Peran dan fungsi Inspektorat Provinsi, Kabupaten/Kota secara umum diaturdalam pasal 4 Peraturan Menteri Dalam Negeri No 64 Tahun 2007. Dalam pasal tersebut dinyatakan bahwa dalam melaksanakan tugas pengawasan urusan pemerintahan, Inspektorat Provinsi, Kabupaten/Kota mempunyai fungsi sebagai berikut: pertama, perencanaan program pengawasan; kedua, perumusan kebijakan dan fasilitas pengawasan; dan ketiga, pemeriksaan, pengusutan, pengujian, dan penilaian tugas pengawasan.
Berkaitan dengan peran dan fungsi tersebut, Inspektorat Kabupaten Dharmasraya sebagaimana yang diatur dalam Peraturan Daerah, mempunyai tugas pokok membantu Kepala Daerah dalam menyelenggarakan Pemerintah Daerah di bidang pengawasan. Tugas pokok tersebut adalah untuk: pertama, merumuskan kebijaksanaan teknis di bidang pengawasan; kedua, menyusun rencana dan program di bidang pengawasan; ketiga, melaksanakan pengendalian teknis operasional pengawasan; dan keempat, melaksanakan koordinasi pengawasan dan tindak lanjut hasil pengawasan.
Sementara itu, untuk melaksanakan tugas tersebut, Inspektorat Kabupaten mempunyai kewenangan sebagai berikut: pertama, pelaksanaan pemeriksaan terhadap tugas Pemerintah Daerah yang meliputi bidang pemerintahan dan pembangunan, ekonomi, keuangan dan aset, serta bidang khusus; kedua, pengujian dan penilaian atas kebenaran laporan berkala atau sewaktu-waktu dari setiap unit/satuan kerja; ketiga, pembinaan tenaga fungsional pengawasan di lingkungan Inspektorat ; dan keempat, penyelenggaraan evaluasi dan pelaporan pelaksanaan tugas Inspektorat.
Struktur organisasi Inspektorat Kabupaten  terdiri dari Inspektur, Sekretariat, Inspektur Pembantu Wilayah (Irban), dan kelompok jabatan fungsional.
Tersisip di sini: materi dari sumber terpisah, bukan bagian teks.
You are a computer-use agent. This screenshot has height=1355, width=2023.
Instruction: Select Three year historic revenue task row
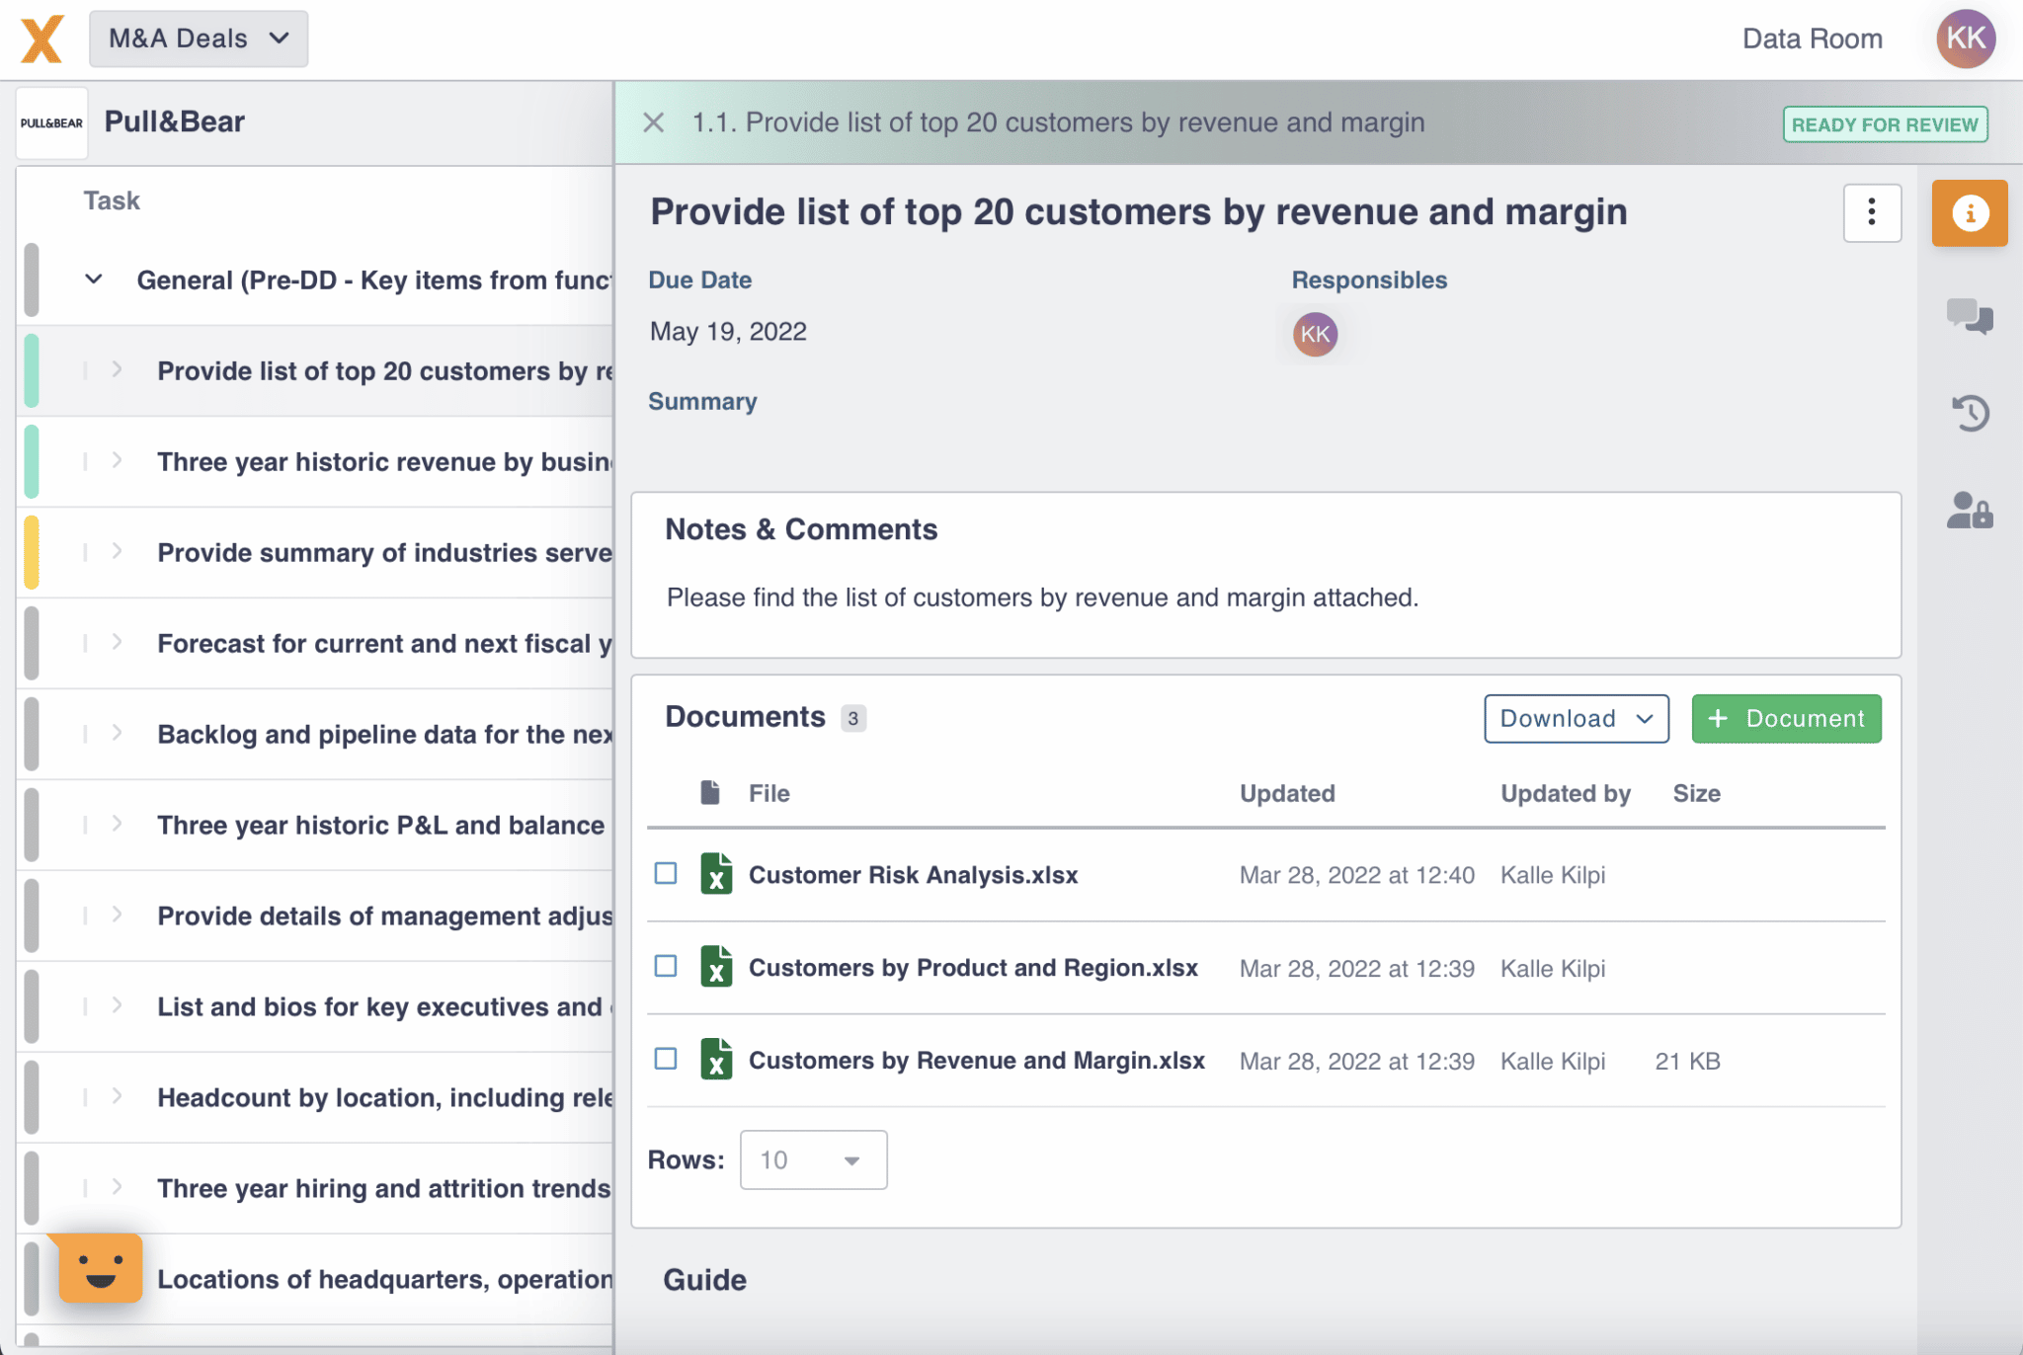tap(316, 461)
Namun demikian, saat ini struktur kelompok jabatan fungsional belum sepenuhnya terisi karena masih minimnya jumlah pegawai pada Inspektorat . Dengan demikian, pelaksanaan tugas dan wewenang pemeriksaan dilakukan oleh seluruh pegawai pada Inspektorat Kabupaten.


KESULITAN-KESULITAN DALAM MELAKUKAN PENGAWASAN DAN PENGENDALIAN
Dalam melakukan pengawasan dan pengendalian Inspektorat Kabupaten mengalami keselitan-kesulitan dan kendala-kendala yang dihadapi yaitu :

  1. Sumber Daya Manusia.
Dengan keterbatasan jumlah pegawai terutama pejabat fungsional sehingga yang melakukan pengawasan dan pengendalian yang dilakukan inspektorat kabupaten di lakukan oleh seluruh staf. Dalam melakukakan pengawasan dan pengendalian  tidak lagi melihat dari tingkat kompentensi yang dimiliki para auditor, sehingga pengawasan dan pengendalian yang dilakukan tidak memperoleh hasil yang optimal. Ada dua hal yang menyebabkan kompetensi aparat inspektorat Kabupaten Dharmasraya kurang optimal. Pendidikan dan pelatihan fungsional di bidang pengawasan yang masih kurang. Ini menjadi salah satu faktor mengapa hanya  7 dari 35 aparat Inspektorat Kabupaten Dharmasraya yang telah menempuh persyaratan untuk menjadi pejabat fungsional auditor. Selain itu, adanya mutasi antar satuan kerja menyebabkan aparat yang berpengalaman tergantikan oleh yang tak berpengalaman.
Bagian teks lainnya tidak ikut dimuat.